• [課題の内容] 本文の「ロイヤル・バレエが誇る至高の名作『白鳥の湖』シネマシーズ」を含むところから、「て素晴らしく感動的でしたね。」を書き終えたところまでを一字も変えずに書き写してください。

【映画館でバレエを】ロイヤル・バレエが誇る至高の名作『白鳥の湖』5/16(金)公開!王子ジークフリート役をドラマティックに演じたマシュー・ボールが語る作品の魅力!【前編】
世界最高峰の英国ロイヤル・バレエの舞台が映画館で楽しめる「英国ロイヤル・オペラ・バレエ&オペラ in シネマ」。映画館の大スクリーンと迫力ある音響で最高峰の公演を堪能できる、至極の体験をお届けします。
去年好評につき、新たに特典映像の加わったアンコール上映が決定‼
ヤスミン・ナグディ×マシュー・ボールが魅せるクラシック・バレエ不朽の名作『白鳥の湖』
チャイコフスキーのあまりにも美しく心を揺さぶる旋律に乗せた、クラシック・バレエの不朽の名作『白鳥の湖』。2018年5月にロイヤル・バレエ団によって、31年ぶりに新演出によるプロダクションに一新されて熱狂を呼んだ本作は、昨年のリバイバル上演も大ヒットを記録し、インタビューやリハーサル場面など新たな特典映像も加わったアンコール上映作品としてスクリーンに帰ってきた。
ロイヤル・バレエが誇る至高の名作『白鳥の湖』シネマシーズンで王子ジークフリート役を演じたマシュー・ボール。愁いを秘めた美しくエレガントな貴公子をドラマティックに演じた彼に、この作品の魅力、振付を手掛けたリアム・スカーレットやオデット/オディールを演じたヤスミン・ナグディについて、そして彼にインスピレーションを与えるものや振付活動についても語っていただきました。【前編】

リアム・スカーレット版『白鳥の湖』は王子の物語、天才リアムが遺した不朽の名作。
ーリアム・スカーレット振付の『白鳥の湖』はとても美しいプロダクションで、とても深みがあってドラマティックです。またマシューさんの演技も情熱的でありながら、複雑な心理を表現しています。特に最初のパ・ド・ドゥは恋に落ちる様子が伝わってきて素晴らしく感動的でしたね。
マシュー 『白鳥の湖』は白鳥で有名な作品ですが、人々の想像力を刺激して振付にとっても、ダンサーにとっても詩的で美しい機会を提供しています。まず物語がこの作品の素晴らしさの秘訣だと思います。王子は1幕から登場しており、彼の物語であって、彼の人生の苦悩を伝えているもので、白鳥は自由のための手段であり象徴、現実からの逃避、夢のような世界や別の現実という側面があると思っています。始めからこの人物を伝えることがとても大切ですね。2幕と4幕は非常に美しいことは最初から決まっていますが、登場人物という基礎がしっかりしていないと、その美しさと同等のものが伝えられないからです。
このような大作ではたくさんのことを考えなければなりません。スタジオで一番重視しているのは、自分たちが最善を尽くして細かいディテールを作り上げていくことです。そこから最終的に出てくる全体図が、想像を超えた素晴らしいものになるように努力します。常に全部のことを留意しながら行うのは非常に難しいのですが。

[語や要素の検索に関する記録]
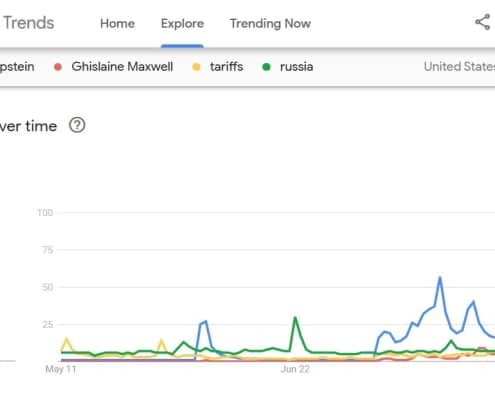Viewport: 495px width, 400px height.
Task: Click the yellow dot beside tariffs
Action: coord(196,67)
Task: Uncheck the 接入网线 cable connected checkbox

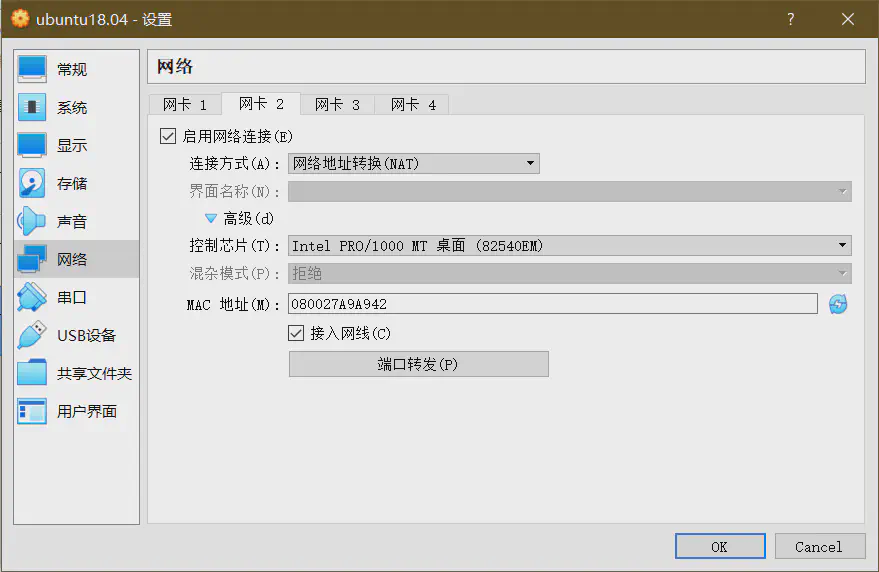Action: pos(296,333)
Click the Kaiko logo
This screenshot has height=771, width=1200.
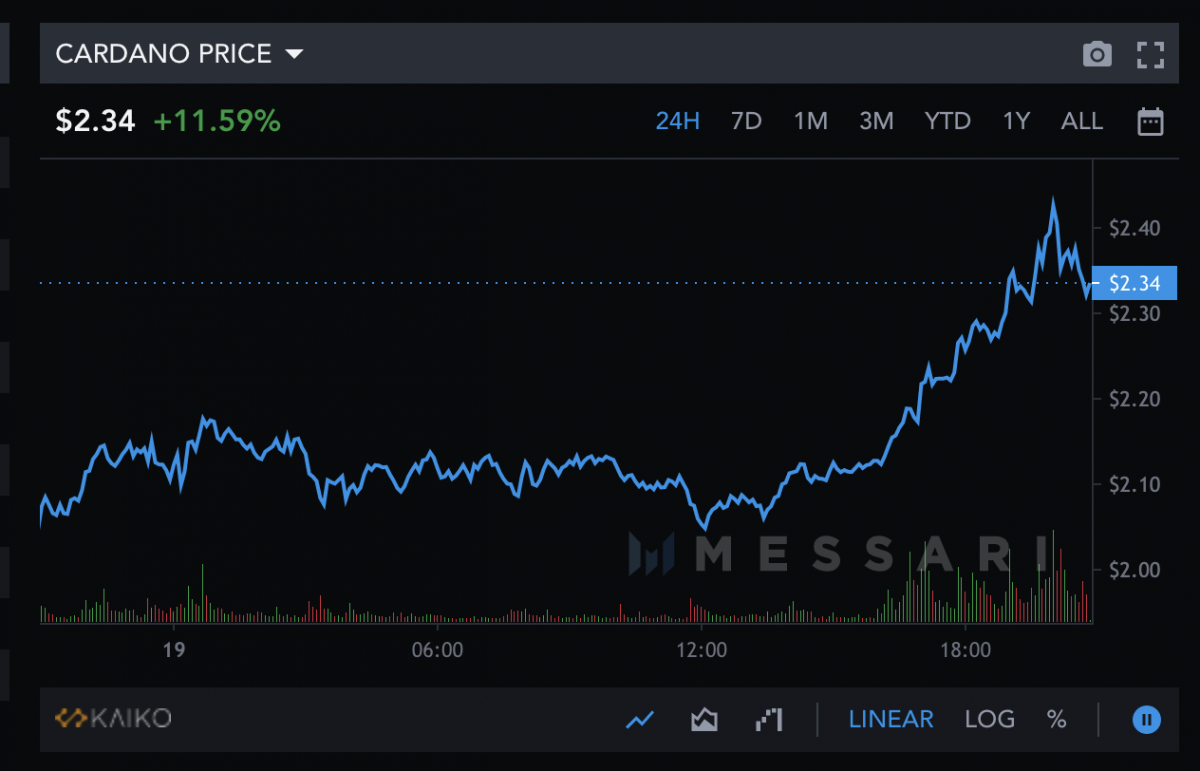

• [解答の出力]
ロイヤル・バレエが誇る至高の名作『白鳥の湖』シネマシーズンで王子ジークフリート役を演じたマシュー・ボール。愁いを秘めた美しくエレガントな貴公子をドラマティックに演じた彼に、この作品の魅力、振付を手掛けたリアム・スカーレットやオデット/オディールを演じたヤスミン・ナグディについて、そして彼にインスピレーションを与えるものや振付活動についても語っていただきました。【前編】

リアム・スカーレット版『白鳥の湖』は王子の物語、天才リアムが遺した不朽の名作。
ーリアム・スカーレット振付の『白鳥の湖』はとても美しいプロダクションで、とても深みがあってドラマティックです。またマシューさんの演技も情熱的でありながら、複雑な心理を表現しています。特に最初のパ・ド・ドゥは恋に落ちる様子が伝わってきて素晴らしく感動的でしたね。